EXCERPTED PASSAGE =>

Like the bail out of the auto industry in 2009, the judicial system cannot be saved by simply hiring more executives and running the same plays. Massive restructuring of wide scale proportions is required in order to deliver a viable, sustainable, and constitutionally compliant system.

Notwithstanding, the tired, and provenly inadequate approaches at speeding up the justice system are repeatedly raised. These approaches invariably take the form of diminishing protections and rights otherwise afforded to accused, promises of hiring more judges and Crown Attorneys, and round and round we go. Since the days of Askov and Moran, where over 15 years ago these issue of delay was chastised, things have only become worse.

What was once 8-9 months of acceptable delay, that number has now at least doubled, if not tripled in some instances. Despite the world moving faster than ever before, the Courts get slower by exponential proportions. It’s hard to imagine the government, in enacting 11(b) of the Charter (the rights to a trial within a “reasonable time”) over 35 years ago, contemplated years, not months, was what they meant.

It’s as if there is an inverse Moore’s Law guiding the system.

Now, there is normalization of delay by the characterization of  18 months delay for a summary conviction and 30 months for an indictable offence.  And even then, there is panic.

The issue, as many lawyers see it (including me) is that complacency is misdirected to a complacency of accused, and of lawyers. It is like a grocery store blaming its customers for not checking out fast enough with one teller open. Lawyers and accused can only move as quickly as the system allows, and right now, it allows nothing but unadulterated stagnation. Even when things are moving smoothly, they are still operating at a glacial pace when compared any any other industry or governmental body.

The canaries aren’t singing.

If there was a proverbial canary in a coal mine, it is that of set-date court.

I have written on many possible solutions that permeate the justice system in another article, but if we are to look at the attitudinal shift, we need look no further than set-date court. It is here where complacency is born.

Complacency towards lawyers’ time. Complacency of breaks and lunch periods. Complacency of individuals who have to attend Court, take the day of work, find child care, and disrupt their lives. In truth, one would be hard pressed to find more complacency towards delay and speed than what happens in set-date Court.

To be clear, I am not placing the blame on the individual players of the game. Individuals can do little to act efficiently when the system is inherently and wildly inefficient. Indeed, judges, justices, and lawyers are now, more than ever, trying to move things through the system quickly.  No one wants to be languishing all day in Court saying the same thing over and over again. To use the supermarket analogy, there is no sense in blaming the one teller who is open at the check out in a long line – they are doing what they can.

The problem is the entrenchment of inefficiency across the entire justice system.

It lies in attitudes, in perceived limitations, in refusals to adopt technology and methods to change, in refusals to believe there are other ways things can be done. In refusals to let go to other professionals who can help.

It does not need to be this way.

In Ireland, “the Courts Service of Ireland has slashed its running costs by more than half in just nine years, according to its annual report for 2016.” Most remarkably, these “[n]ew, [and] more efficient practices were established in the Court of Appeal and the Service the second Special Criminal Court, realising a reduction in waiting times from two years to 15 months.”

And yet, here in Canada, we succumb to delay as if there is nothing else that can be done. We reject other methods, technology, and contemporary insights on system management. In essence, we are saying “the steam engine is perfectly fine, just put more coal in!” while jets fly overhead.

Why we need to start at set date Court if we are to solve the Jordan/Cody delay.

ITEMS =>

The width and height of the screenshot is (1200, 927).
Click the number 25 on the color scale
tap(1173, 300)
* * *
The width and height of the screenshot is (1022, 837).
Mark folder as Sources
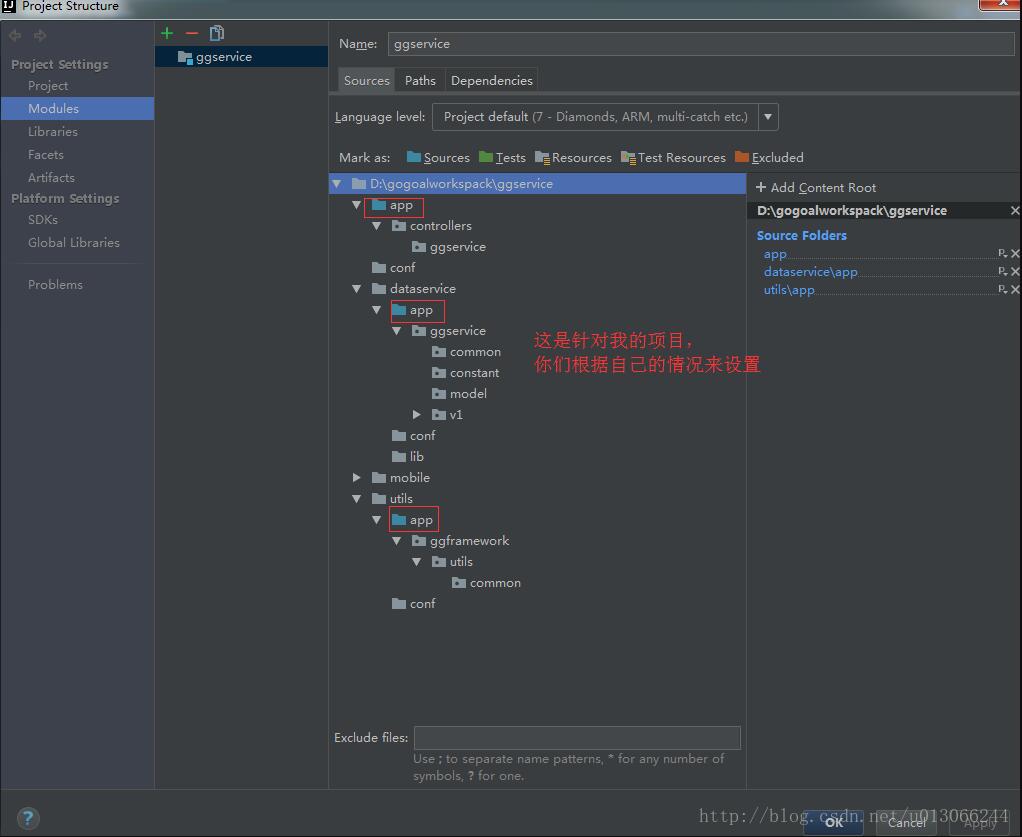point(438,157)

REQUIREMENTS =>
A – Reproduce the court delay essay word for word, everything from "And yet, here" down to "the Jordan/Cody delay.".
B – Continue the essay on court delay in Canada's justice system from its final sentence.

PER-TASK OUTPUTS =>
A –
And yet, here in Canada, we succumb to delay as if there is nothing else that can be done. We reject other methods, technology, and contemporary insights on system management. In essence, we are saying “the steam engine is perfectly fine, just put more coal in!” while jets fly overhead.

Why we need to start at set date Court if we are to solve the Jordan/Cody delay.

B –
set date court ontario

Getting back to set date Court, and what this post is about, I see a very simple solution to this that I hope many lawyers would see the value in.

The fundamental problem with set-date court is that issues are discussed, raised, and agreed upon in Court. These banal, non-contentious discussions should happen outside of court. There is no need, whatsoever for wasting judicial resources on something that all parties agree upon. Only when there is disagreement on an issue, should the matter come before the Court to insist on a particular position.

Therefore, if both parties can sign off on an agreed upon date, for example, “Let’s schedule this judicial pre-trial for August.” then why in the world are we forcing lawyers, judges, justices of the peace, unrepresented individuals, etc. to stand around for hours on end waiting to repeat this phrase “on the record” in Court?

This approach is not only wildly inefficient, but entirely incomprehensible to Ontarians who are paying taxes and legal fees to perpetuate this system.

If only they knew…

A modest proposal for efficiency and moving on from the 1980s

A proposal for the solution to set date Courts:

1) A presumption that judicial resources should be used sparingly, and only when it is necessary for settlement of contentious matters. This important legal principle is long standing, but has been wrongly reprioritized by a competing principle of placing everything “on the record” and the instinctive nature of litigators to be heard in Court proper – even when entirely necessary.

2) A mechanism to allow counsel, and unrepresented accused to discuss their intentions with the Crown Attorney before Court opens and not while it is proceeding.

a) Have several Crown Attorneys available, in person, before Court opens (from 9-11) outside of the courtroom to do set-date intake. These scheduling Crowns can meet with lawyers and accused, hand off disclosure, schedule judicial pre-trials, deal with administrative matters, etc.

b) Adoption of the model of a) would also easily allow for the integration of technology to those who have counsel whereby a lawyer could contact the scheduling Crown in advance by email and express intentions.

2) If all parties agree on the adjournment, purpose, etc., then the scheduling Crown could then attend set-date Court and simply read the list of agreed upon dates and corresponding docket numbers. In essence, a model whereby non-contentious matters are simply read into the record when it is appropriate to do so without need for justification, amplification, or quarrel.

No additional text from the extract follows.